### DOKUMENTTEXT
Ein Tropfen Blut genügt, um bei Patienten eine eventuelle Krebserkrankung zu diagnostizieren. Mathematiker des Berliner DFG-Forschungszentrums MATHEON beschießen hierzu mit dem Laserstrahl eines Massenspektrometers die Moleküle im Blut, wodurch diese sich lösen und zu fliegen beginnen. Je schwerer die Moleküle sind, umso länger fliegen sie. Hieraus entwickeln die MATHEON-Forscher Tabellen, in denen die Verteilung der Moleküle nach Gewicht und Menge dargestellt sind erstellen. Bei krebserkrankten Patienten können dann bestimmte Signale, sogenannte Peaks, erkannt werden. Aus diesen Peaks errechnet Tim Conrad, der das Projekt gemeinsam mit Prof. Christof Schütte betreut, Spektren, die die Unterschiede zwischen gesunden und erkrankten Patientengruppen darstellen.

### ZU BEARBEITEN
• A. Gib den Text über die Krebsdiagnose aus dem Blut zwischen „Ein Tropfen Blut“ und „erkrankten Patientengruppen darstellen.“, beides eingeschlossen, noch einmal wieder und benenne dabei „Laserstrahl“ in „Lichtstrahl“ um.
• B. Schreibe den Text über die Krebsdiagnose aus einem Tropfen Blut im Anschluss an seinen letzten Satz weiter.
Die Zeilen werden zur Bearbeitung nicht gebraucht.

### ERFASSTE DATEN
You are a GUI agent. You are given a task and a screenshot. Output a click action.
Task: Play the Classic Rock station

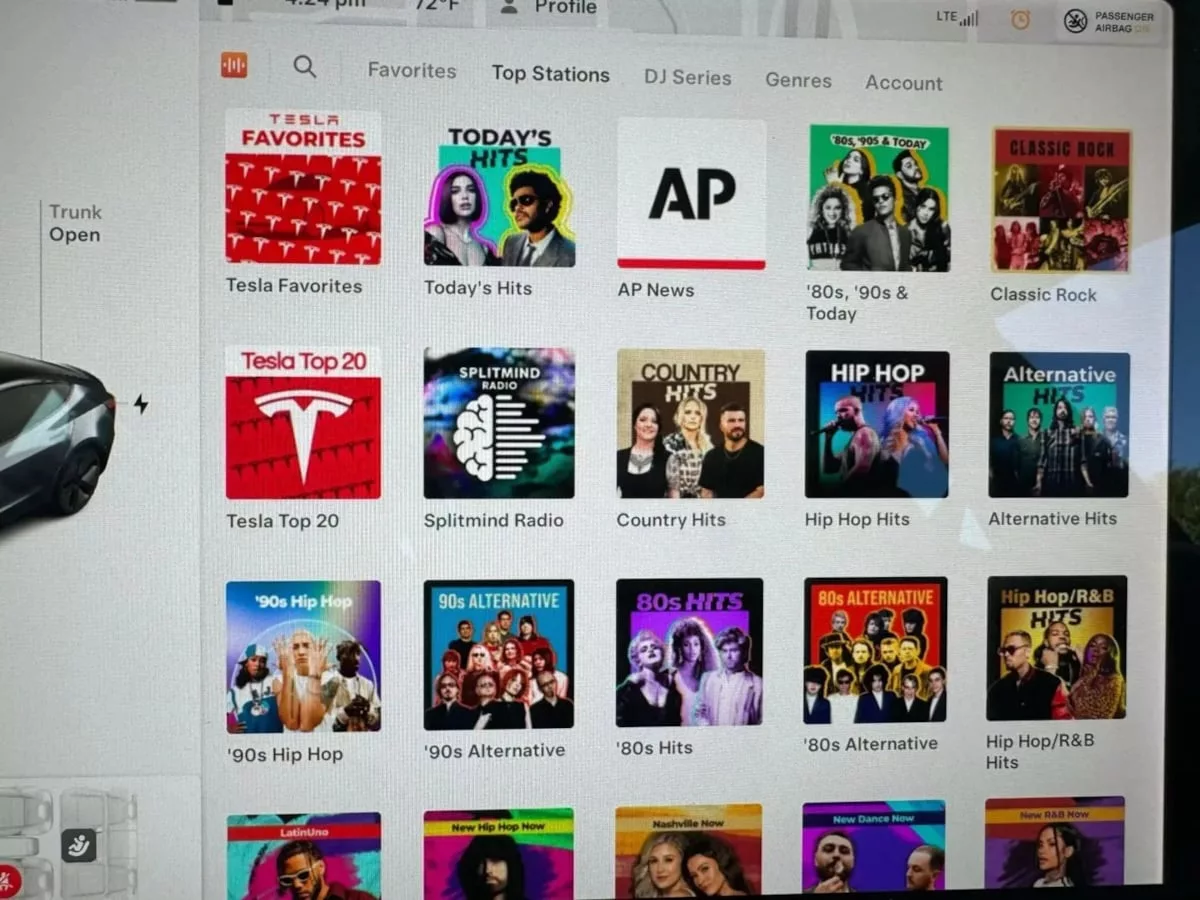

### LÖSUNGEN
• A.
Ein Tropfen Blut genügt, um bei Patienten eine eventuelle Krebserkrankung zu diagnostizieren. Mathematiker des Berliner DFG-Forschungszentrums MATHEON beschießen hierzu mit dem Lichtstrahl eines Massenspektrometers die Moleküle im Blut, wodurch diese sich lösen und zu fliegen beginnen. Je schwerer die Moleküle sind, umso länger fliegen sie. Hieraus entwickeln die MATHEON-Forscher Tabellen, in denen die Verteilung der Moleküle nach Gewicht und Menge dargestellt sind erstellen. Bei krebserkrankten Patienten können dann bestimmte Signale, sogenannte Peaks, erkannt werden. Aus diesen Peaks errechnet Tim Conrad, der das Projekt gemeinsam mit Prof. Christof Schütte betreut, Spektren, die die Unterschiede zwischen gesunden und erkrankten Patientengruppen darstellen.

• B.
Dieser "blutige Fingerabdruck" ist erheblich billiger als beispielsweise ein Blutbild und lässt die Diagnose von weitaus mehr Parametern zu. Trotzdem dauert auch die Analyse dieser Daten im Computer noch relativ lange. "Mit unserer herkömmlichen Methode benötigt der Computer etwa zwei bis drei Stunden für die Untersuchung eines Datensatzes. Ein Datensatz besteht aus etwa 1.500 Einzelspektren. Das sind etwa 5 Sekunden für ein Spektrum", sagt Tim Conrad,.

Zu lange, wie Conrad meint. Deshalb suchte der Wissenschaftler nach einer Methode, um die Berechnungen zu beschleunigen und er fand eine ebenso simple wie wirkungsvolle Lösung: "Der Anspruch an moderne Spielkonsolen hinsichtlich realistischer Grafik und der Schnelligkeit wird immer höher. Daher hat Sony in seine neueste Playstation 3 einen von IBM entwickelten neuen Prozessor eingebaut, der acht Einheiten - SPE genannt - zum Durchführen von Berechnungen hat. Im Gegensatz zum normalen PC arbeitet dieser Cell Prozessor nicht mit einzelnen Zahlen, sondern mit Gruppen von Zahlen (Vektoren). Für knapp unter 600 Euro bekommt man damit einen Hochleistungsrechner, der sonst ein Vielfaches kosten würde", erklärt Conrad. Der Haken dabei: Der Rechner hat wenig Speicherkapazität. Außerdem ist ein Power PC Prozessor vorgeschaltet, der eine spezielle Programmierung erfordert, um auf die SPE zugreifen zu können.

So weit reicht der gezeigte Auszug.